Exercise objective >>
Everything in the data gets repeated exactly, except for the pictures.

** Opening Supplied information block **

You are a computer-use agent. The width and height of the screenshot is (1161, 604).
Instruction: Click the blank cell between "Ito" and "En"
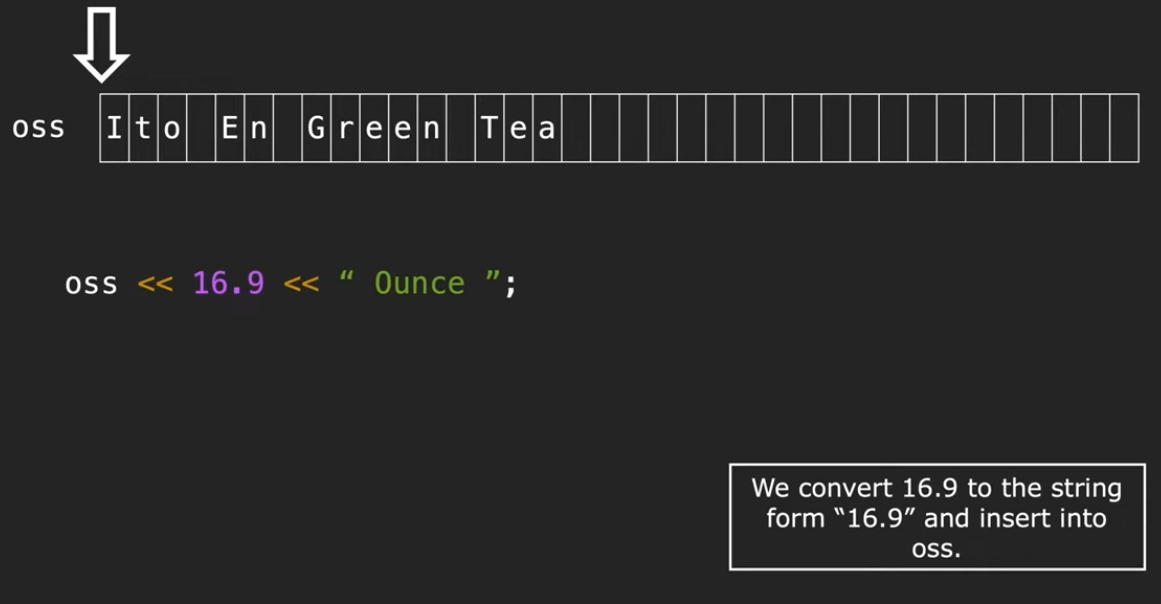pos(201,128)
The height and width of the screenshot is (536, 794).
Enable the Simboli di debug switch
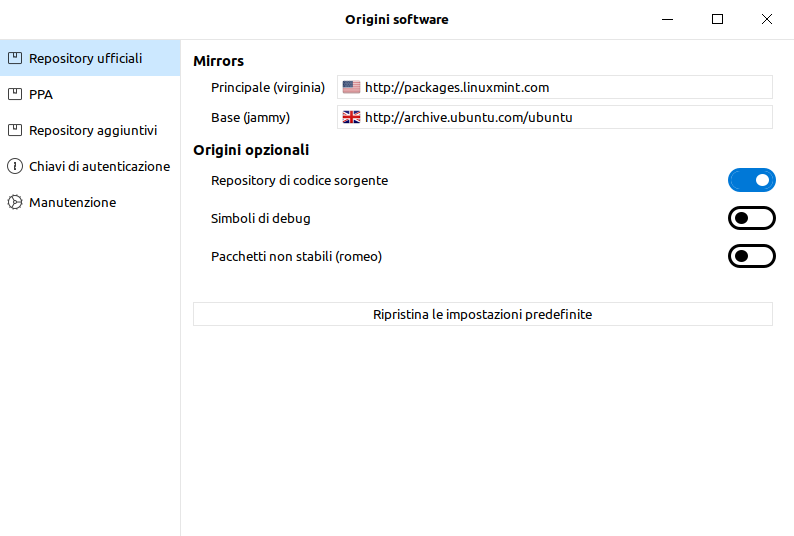[751, 218]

** Closing Supplied information block **

Your response >>
You are a computer-use agent. The width and height of the screenshot is (1161, 604).
Instruction: Click the blank cell between "Ito" and "En"
pos(201,128)
The height and width of the screenshot is (536, 794).
Enable the Simboli di debug switch
[751, 218]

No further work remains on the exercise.